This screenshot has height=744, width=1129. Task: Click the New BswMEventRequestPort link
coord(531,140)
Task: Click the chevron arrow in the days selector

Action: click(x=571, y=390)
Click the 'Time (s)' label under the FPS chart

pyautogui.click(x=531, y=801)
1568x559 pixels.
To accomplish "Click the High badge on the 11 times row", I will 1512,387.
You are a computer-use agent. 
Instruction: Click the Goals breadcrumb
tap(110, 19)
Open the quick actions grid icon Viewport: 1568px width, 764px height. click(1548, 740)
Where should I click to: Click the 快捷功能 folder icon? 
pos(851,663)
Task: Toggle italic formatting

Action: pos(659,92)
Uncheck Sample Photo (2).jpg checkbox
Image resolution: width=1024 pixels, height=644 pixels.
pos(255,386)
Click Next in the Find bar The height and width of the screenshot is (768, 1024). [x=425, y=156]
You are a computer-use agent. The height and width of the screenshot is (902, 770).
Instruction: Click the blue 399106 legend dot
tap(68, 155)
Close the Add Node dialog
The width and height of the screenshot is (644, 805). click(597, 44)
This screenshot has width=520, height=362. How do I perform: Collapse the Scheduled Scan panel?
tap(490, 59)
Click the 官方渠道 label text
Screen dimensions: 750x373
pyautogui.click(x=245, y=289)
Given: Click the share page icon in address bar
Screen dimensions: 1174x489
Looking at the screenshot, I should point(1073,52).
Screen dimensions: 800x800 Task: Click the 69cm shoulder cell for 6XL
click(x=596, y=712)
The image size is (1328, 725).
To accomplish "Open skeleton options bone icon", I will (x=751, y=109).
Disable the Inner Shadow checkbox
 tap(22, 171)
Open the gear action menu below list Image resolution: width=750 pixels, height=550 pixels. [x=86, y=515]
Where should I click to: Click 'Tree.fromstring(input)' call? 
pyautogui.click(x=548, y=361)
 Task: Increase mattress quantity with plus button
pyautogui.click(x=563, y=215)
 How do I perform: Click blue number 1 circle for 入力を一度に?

_Exercise objective_
Could you restate word for word the lines above from the one containing "Where should I click to: Click the" through the one containing "Given: Click the", both included, and nothing else?

_Exercise solution_
Where should I click to: Click the 快捷功能 folder icon? 
pos(851,663)
Task: Toggle italic formatting

Action: pos(659,92)
Uncheck Sample Photo (2).jpg checkbox
Image resolution: width=1024 pixels, height=644 pixels.
pos(255,386)
Click Next in the Find bar The height and width of the screenshot is (768, 1024). [x=425, y=156]
You are a computer-use agent. The height and width of the screenshot is (902, 770).
Instruction: Click the blue 399106 legend dot
tap(68, 155)
Close the Add Node dialog
The width and height of the screenshot is (644, 805). click(597, 44)
This screenshot has width=520, height=362. How do I perform: Collapse the Scheduled Scan panel?
tap(490, 59)
Click the 官方渠道 label text
Screen dimensions: 750x373
pyautogui.click(x=245, y=289)
Given: Click the share page icon in address bar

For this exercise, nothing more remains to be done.